Sur la demande en dommages et intérêts pour procédure abusive
Pas plus qu’il n’a justifié que la présente instance n’a retardé la vente du local, M. [D] [T] ne justifie pas non plus d’un autre quelconque préjudice à l’appui de sa demande de dommages et intérêts pour procédure abusive : il est débouté de sa demande en paiement de la somme de 3000 euros.
Sur les demandes accessoires
Aux termes de l’article 696 du code de procédure civile, la partie perdante est condamnée aux dépens, à moins que le juge, par décision motivée, n’en mette la totalité ou une fraction à la charge de l’autre partie.
Il y a lieu de condamner Mme [F] [H] succombant aux entiers dépens de l’instance.
Aux termes de l’article 700 du code de procédure civile, le juge condamne la partie tenue aux dépens ou qui perd son procès à payer :
1° A l’autre partie la somme qu’il détermine, au titre des frais exposés et non compris dans les dépens ;
2° Et, le cas échéant, à l’avocat du bénéficiaire de l’aide juridictionnelle partielle ou totale une somme au titre des honoraires et frais, non compris dans les dépens, que le bénéficiaire de l’aide aurait exposés s’il n’avait pas eu cette aide. Dans ce cas, il est procédé comme il est dit aux alinéas 3 et 4 de l’article 37 de la loi n° 91-647 du 10 juillet 1991 .
Dans tous les cas, le juge tient compte de l’équité ou de la situation économique de la partie condamnée. Il peut, même d’office, pour des raisons tirées des mêmes considérations, dire qu’il n’y a pas lieu à ces condamnations.
Les parties peuvent produire les justificatifs des sommes qu’elles demandent.
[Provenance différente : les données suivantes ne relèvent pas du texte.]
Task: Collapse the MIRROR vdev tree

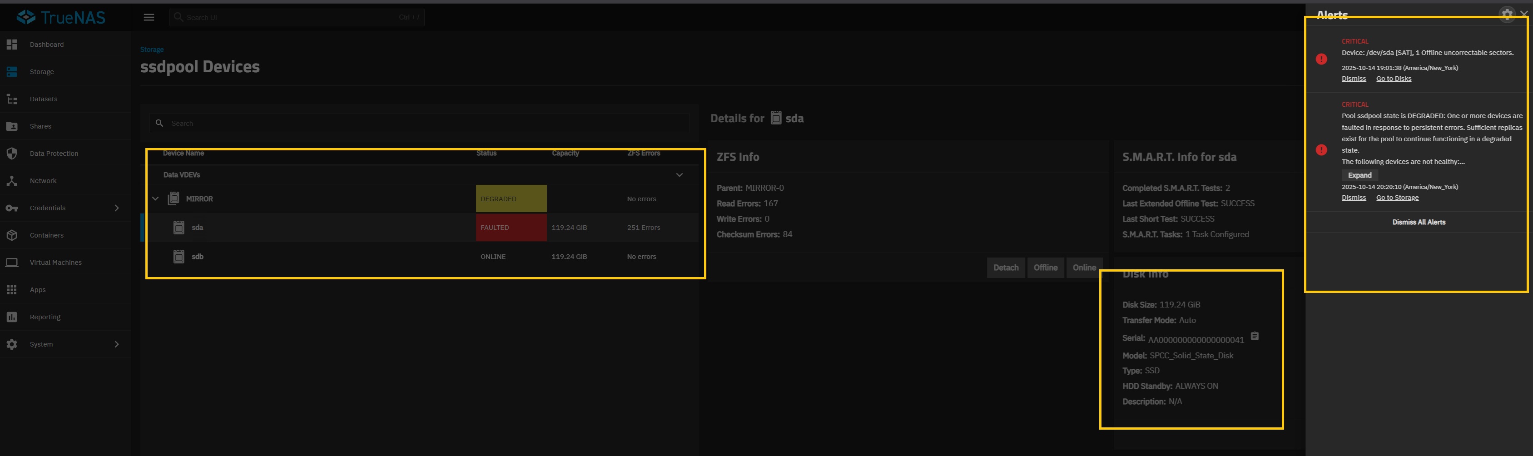Action: pyautogui.click(x=155, y=199)
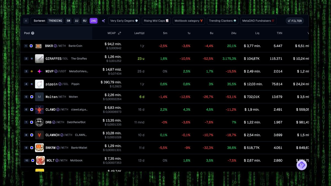Open the Rising Mid Caps preset
331x186 pixels.
tap(156, 21)
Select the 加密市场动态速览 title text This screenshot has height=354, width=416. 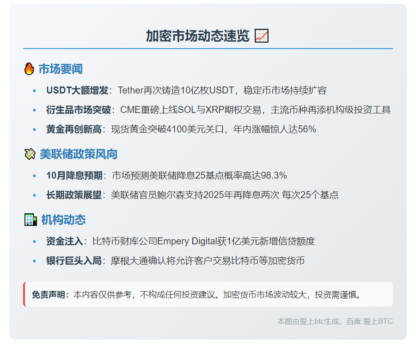pos(198,36)
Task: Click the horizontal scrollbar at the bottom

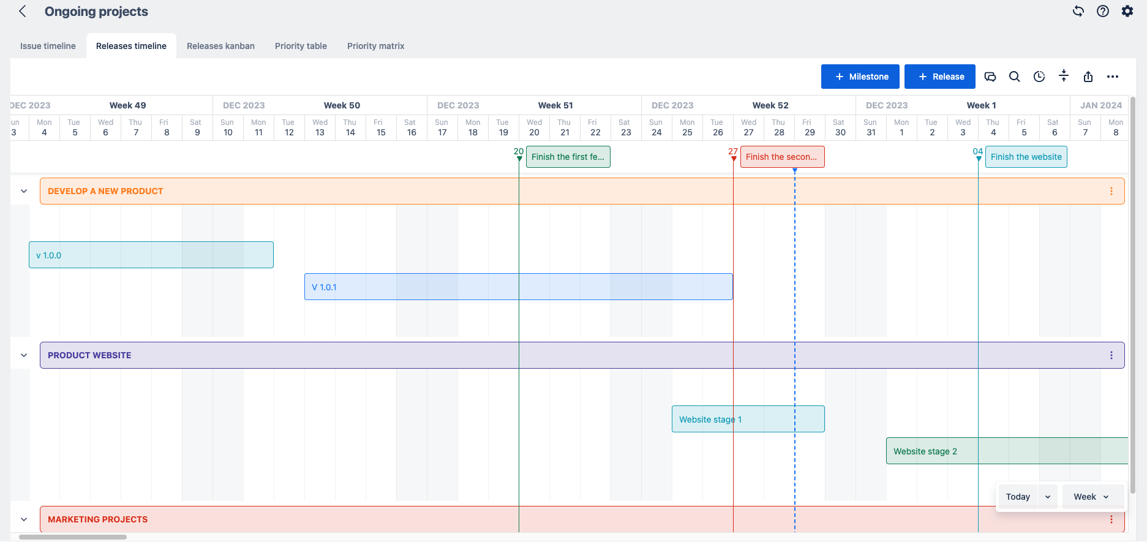Action: (72, 537)
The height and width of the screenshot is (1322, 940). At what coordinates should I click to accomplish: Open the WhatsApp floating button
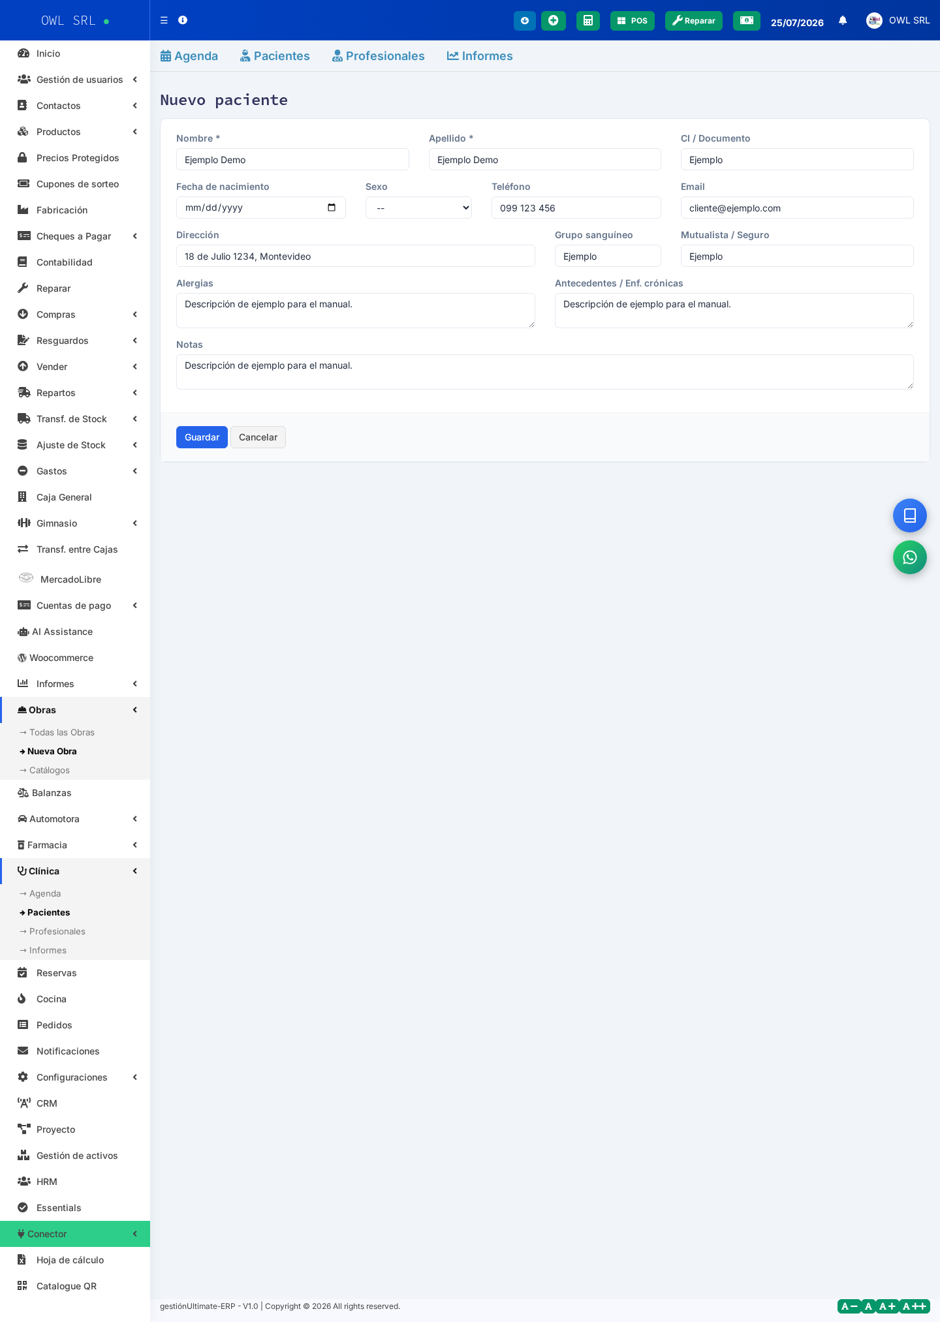(x=910, y=557)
La somme allouée au titre du 2° ne peut être inférieure à la part contributive de l’État majorée de 50%.
En l’espèce, l’équité commande de condamner Mme [F] [H] à payer à M. [D] [T] la somme de 3000 euros au titre de l’article 700 du code de procédure civile.
Il est rappelé que l’exécution provisoire est de droit.
PAR CES MOTIFS
Le tribunal statuant publiquement, contradictoirement en premier ressort, par mise à disposition du jugement au greffe, les parties ayant été préalablement avisées dans les conditions prévues au deuxième alinéa de l’article 450 du code de procédure civile,
DÉBOUTE Mme [F] [H] de l’ensemble de ses demandes,
REJETTE la demande de M. [D] [T] en condamnation de Mme [F] [H] au titre d’une procédure abusive,
CONDAMNE Mme [F] [H] aux entiers dépens de l’instance,
CONDAMNE Mme [F] [H] à payer à M. [D] [T] la somme de 3000 euros au titre de l’article 700 du code de procédure civile,
RAPPELLE que l’exécution provisoire est de droit,
Ainsi jugé et mis à disposition au greffe civil le 20 mars 2025.